Typically, a bomber's head is blown off by the upward force of the explosives strapped to his body.
Hundreds of thousands of people had turned out to greet Bhutto, who had arrived back from eight years of self-imposed exile yesterday to lead her country into national elections due in January.
Two blasts in quick succession rocked her motorcade as it edged through the crowd. Bhutto, travelling in a truck reinforced to withstand bomb attacks, was unhurt.
''The first blast was caused by a hand grenade. The second was the suicide attack,'' Mughal said.
''The attacker ran into the crowd and blew himself up.'' Most of the casualties were supporters, and police in her security detail. A television cameraman was killed and several journalists were among the 256 wounded.

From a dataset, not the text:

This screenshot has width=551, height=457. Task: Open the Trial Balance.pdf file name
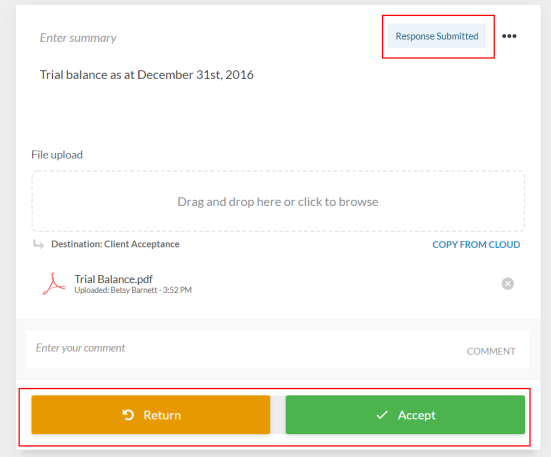pos(114,279)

Mughal said 15 to 20 kg of explosives were used in the attack.
Police announced a five million rupees reward (82,000 dollars) for information.
Al Qaeda-linked militants had threatened to assassinate opposition leader Bhutto because of her support for President Pervez Musharraf's alliance with the United States in a global war on terrorism.
But her husband, Asif Ali Zardari, accused Pakistani intelligence agencies of involvement, and there are many Pakistanis who share his suspicions.
While army chief Musharraf had given some level of support to Bhutto's return and the two might end up sharing power after the elections in January, the two-time prime minister has a surfeit of enemies in Pakistan.